Outstanding Contribution to the Industry
The Outstanding Contribution to the Industry recipient, John FitzGerald, played a pivotal role in defending the UK’s multi-channel distribution system, which enables SQPs to prescribe, following changes to EU legislation in 2004. As director of operations at the Veterinary Medicines Directorate (VMD), Mr FitzGerald, a career civil servant, was responsible for the key phrase in the EU Directive and then the Veterinary Medicines Regulations 2005, that a veterinary prescription was one “issued by a professional person qualified to do so in accordance with applicable national law”. At that time, the EU had proposed that medicines for all food producing animals should be prescription-only. Mr FitzGerald said: “If that happened, and we didn’t change the system in the UK, then we’d have been left with SQPs not being able to supply them – or only supply them under the direction of a veterinary surgeon. “That clearly wouldn’t work – SQPs provide a great role in enhancing the availability of medicines and allowing them to be delivered with the right advice.”
Mr FitzGerald said he was “honoured, amazed and delighted” to win the Outstanding Contribution to the Industry award at the National SQP Awards. “Working in the veterinary medicines sector was at the end of my career,” he said. “But it was also one of the happiest times in my career. “Safety, quality and efficacy was the mantra at the VMD – to the person purchasing a veterinary medicine, and then using it, it’s about giving them the right advice; and having the right advice available. The aim has always been to try to get the right medicines to the right animals, so they are treated when they need to be treated.” After successfully amending the EU directive, Mr FitzGerald linked up with a lawyer at Defra and, together, they rewrote all of the UK veterinary medicines legislation and this led to the Veterinary Medicines Regulations 2005. He said: “We wanted to move away from the Medicines Act 1968, which was based on human medicines with a few tweaks for animal medicines. We agreed to write it in plain English, so that everyone would understand what they had to do, but also understand what the potential penalties were if they didn’t do it. “The new legislation gave us an opportunity to increase the status of SQPs into a more professional body. At the time, SQPs were the only group of people that had CPD written in legislation – it was a legal requirement. We also started to encourage more partnerships between SQPs and vets, because it was a good way to go forward; in some areas, that has happened.”

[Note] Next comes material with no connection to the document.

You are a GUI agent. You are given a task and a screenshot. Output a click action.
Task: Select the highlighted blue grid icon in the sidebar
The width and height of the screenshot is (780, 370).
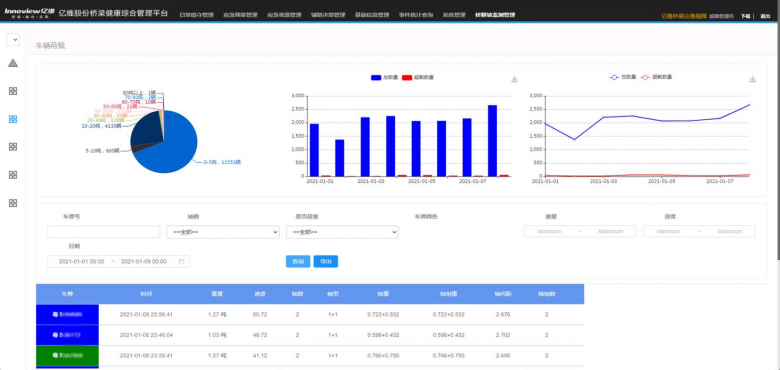[13, 119]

In 2011, Mr FitzGerald retired from the VMD and joined the Responsible Use of Medicines in Agriculture Alliance (RUMA) as secretary general. Mr FitzGerald said: “I’ve always thought that RUMA was a fantastic initiative as it pressed all the right buttons about the responsible use of medicines.” When presenting the award, Phil Sketchley also gave Mr FitzGerald a bag of Smarties. An odd gift but Mr FitzGerald explained: “I used the phrase “you’re not selling Smarties” to highlight that the industry was producing and selling authorised veterinary medicines not sweets and this required a different mindset so that the medicines were sold responsibly and not just for profit.”